Bears

Blowout win over Cincinnati turns on the light at the end of the tunnel for Bears’ young core

Blowout win over Cincinnati turns on the light at the end of the tunnel for Bears’ young core

CINCINNATI — If the Bears pull off a Los Angeles Rams-esque turnaround in 2018, their future offensive success might look a little like what went down in Sunday’s 33-7 thrashing of the Cincinnati Bengals at Paul Brown Stadium.

Mitchell Trubisky completed 25 of 32 passes for 271 yards with a touchdown and didn’t turn the ball over while operating more aggressive offensive gameplan. Jordan Howard rumbled for 147 yards on 23 carries with two touchdowns, and Tarik Cohen provided a spark with 80 yards on 12 carries. Adam Shaheen caught four of five targets for 44 yards and reeled in a touchdown. The Bears’ offensive line, despite a rash of first-half penalties, largely kept Trubisky upright and paved the way for Howard and Cohen to account for more rushing yards (227) than team had total offensive yards a week ago (147).  

“What’s been frustrating for me and the coaches is that a lot of us have had our day in the sun, but to see young guys come in and work hard and not reap those benefits,” coach John Fox said. “I thought Mitch Trubisky played very well last week. When you don’t experience the end result that’s a W, it’s hard to put much into that. I’ve seen him grow every week he’s been out there since all the way back to Minnesota. It’s just kind of nice to see some of those young guys experience the benefits of all the hard work.”

**INFORMATION SUPPLIED:**
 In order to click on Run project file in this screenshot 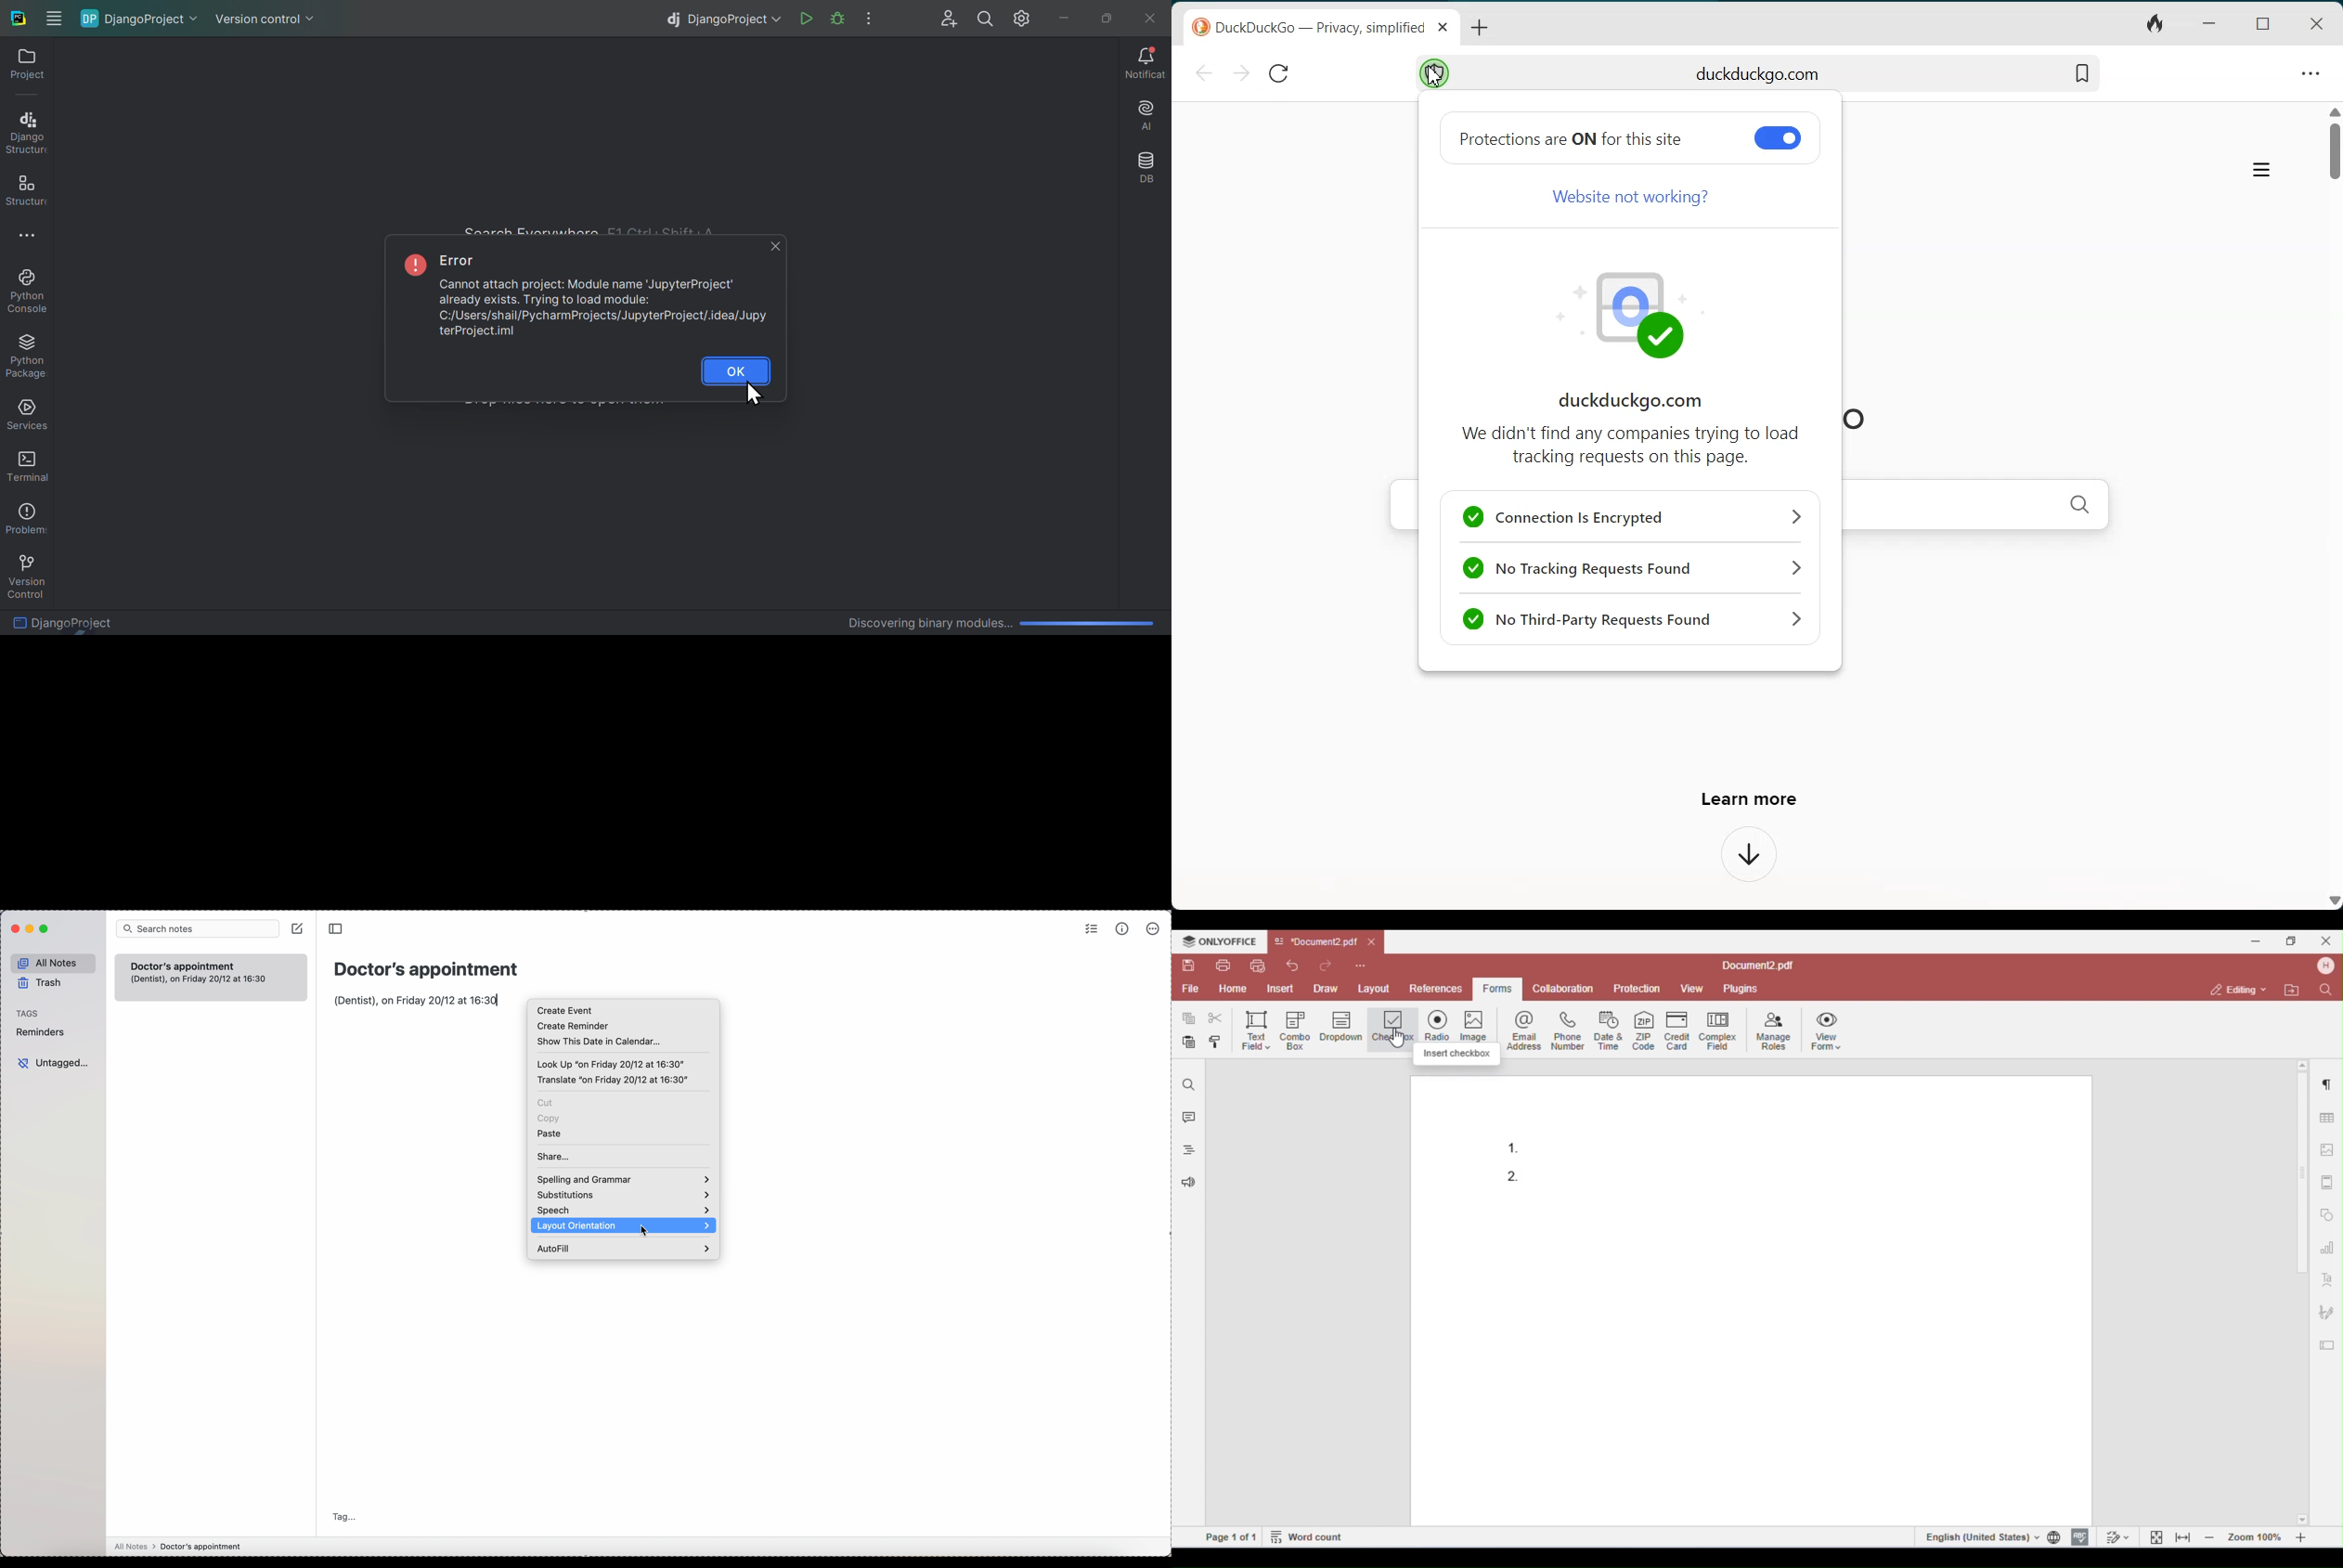, I will do `click(837, 19)`.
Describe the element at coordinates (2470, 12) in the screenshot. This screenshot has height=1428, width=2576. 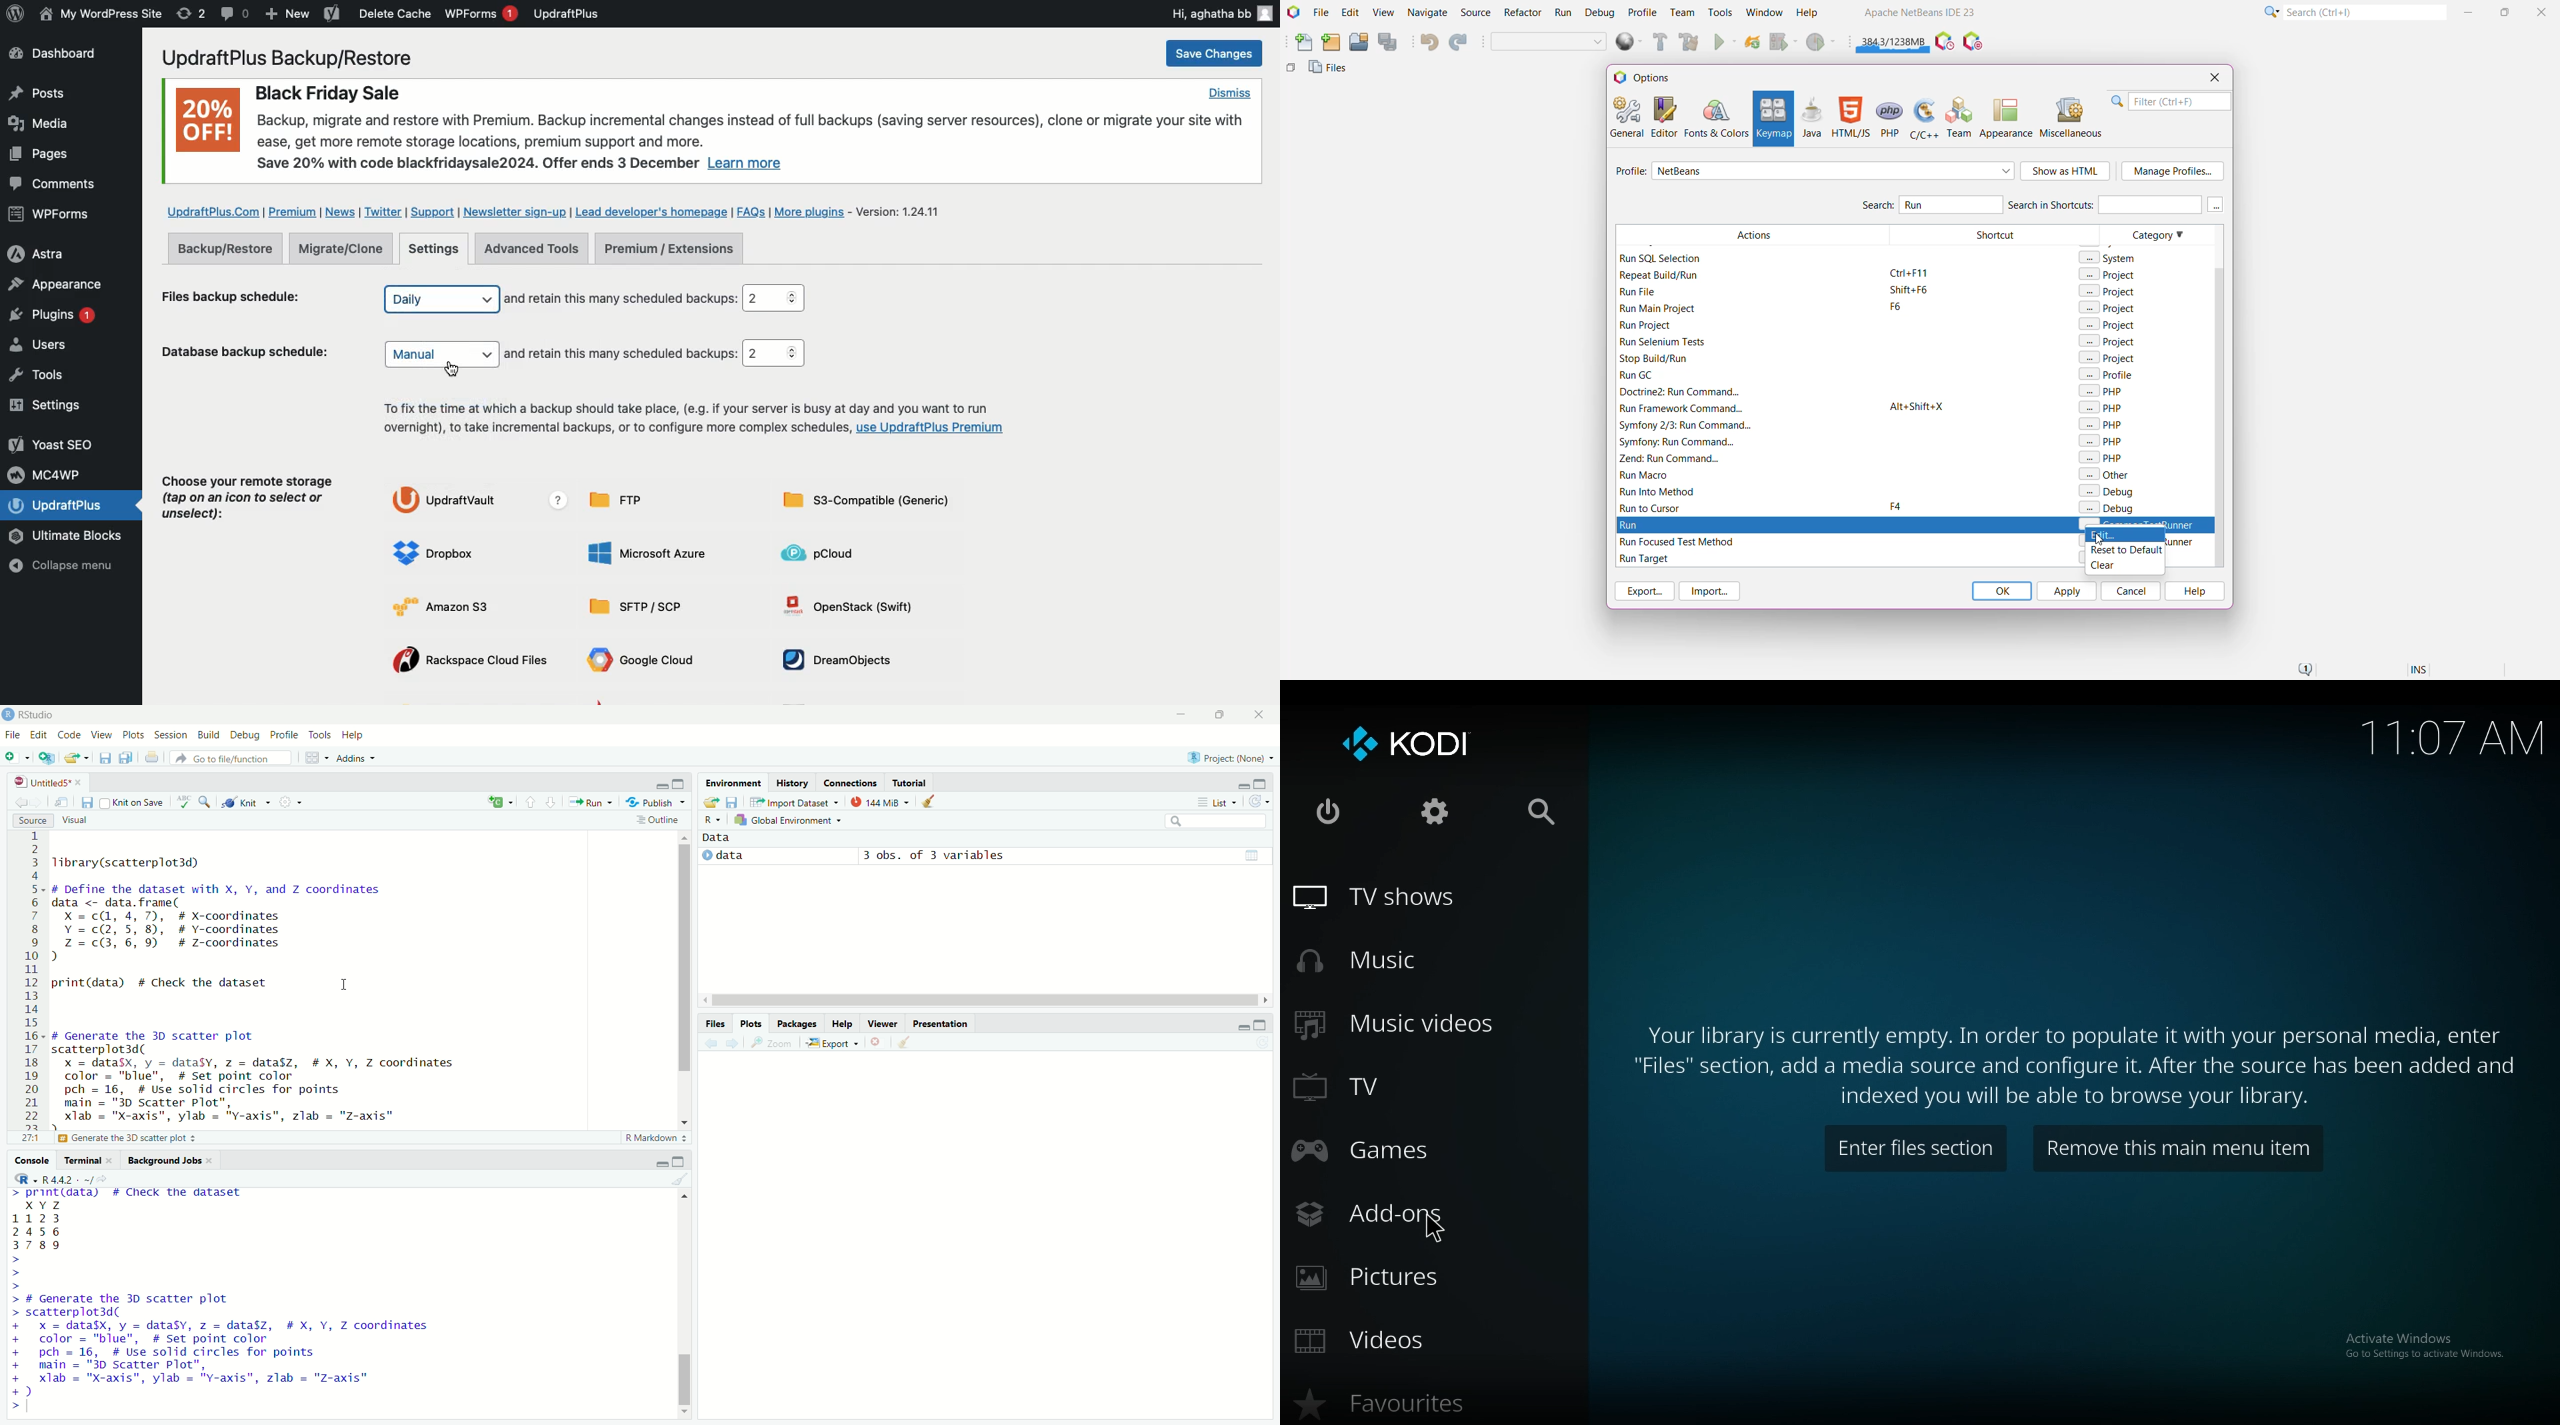
I see `Minimize` at that location.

**TASKS FOR THIS EXERCISE:**
A – From the Bears–Bengals game recap, print everything from "CINCINNATI — If" down to "Paul Brown Stadium.".
B – In the Bears–Bengals game recap, how many rushing yards did Jordan Howard gain?

**WORKED ANSWERS:**
A –
CINCINNATI — If the Bears pull off a Los Angeles Rams-esque turnaround in 2018, their future offensive success might look a little like what went down in Sunday’s 33-7 thrashing of the Cincinnati Bengals at Paul Brown Stadium.

B – 147 yards